- **Aim**
Retype the lines of the records below word for word, leaving out the pictures.
====
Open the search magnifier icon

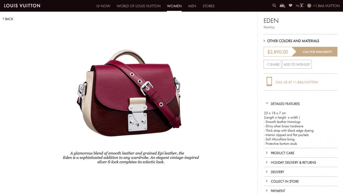274,6
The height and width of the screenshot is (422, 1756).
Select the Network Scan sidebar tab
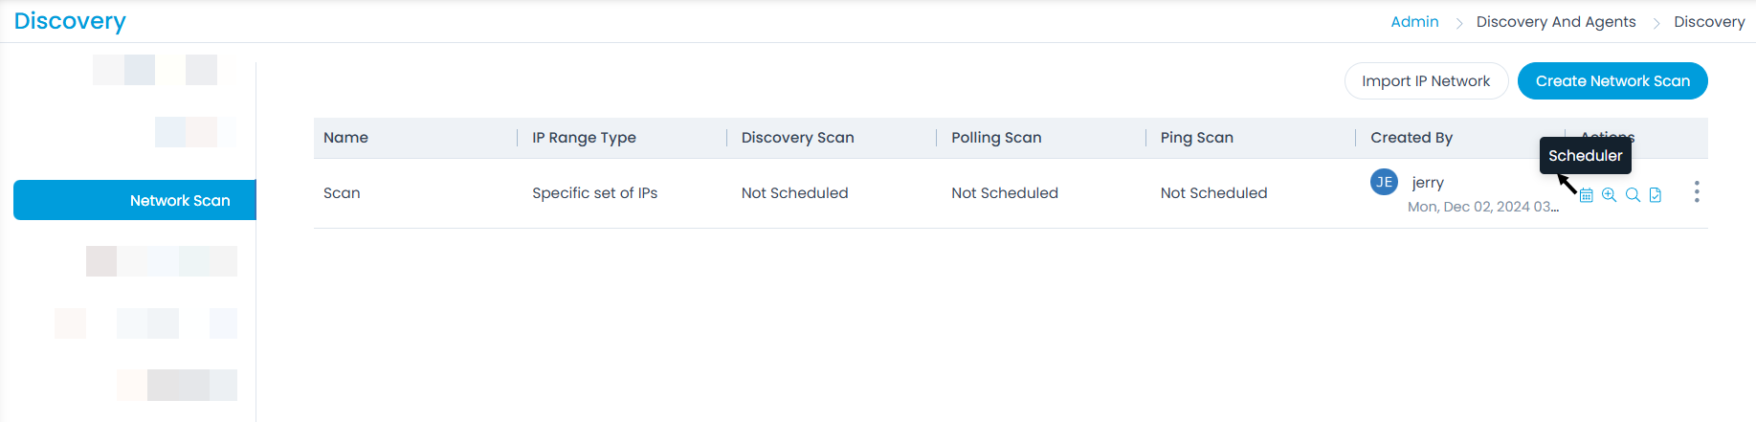[135, 200]
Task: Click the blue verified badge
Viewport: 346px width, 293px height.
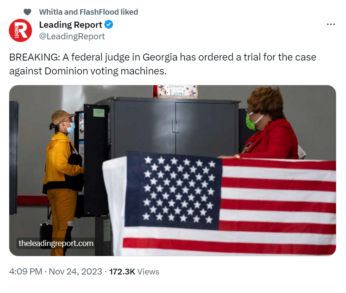Action: (109, 25)
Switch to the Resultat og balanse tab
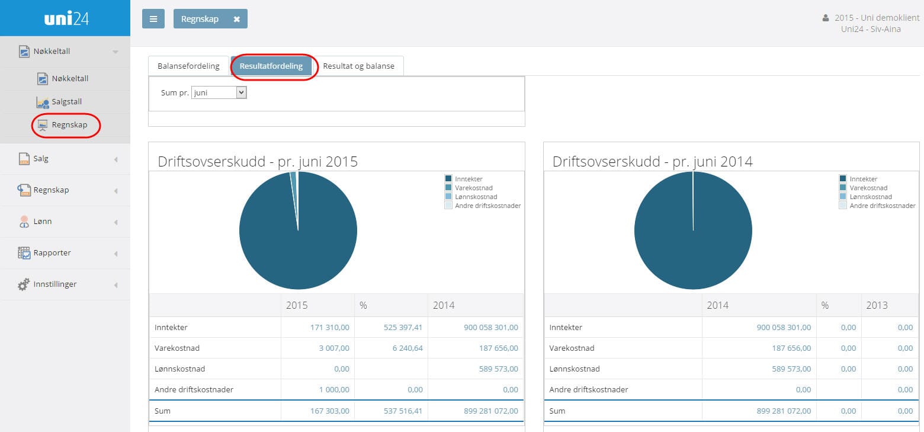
====
- **Correct answer**
Open the search magnifier icon

274,6
The height and width of the screenshot is (422, 1756).
Select the Network Scan sidebar tab
[135, 200]
Task: Click the blue verified badge
Viewport: 346px width, 293px height.
Action: (109, 25)
Switch to the Resultat og balanse tab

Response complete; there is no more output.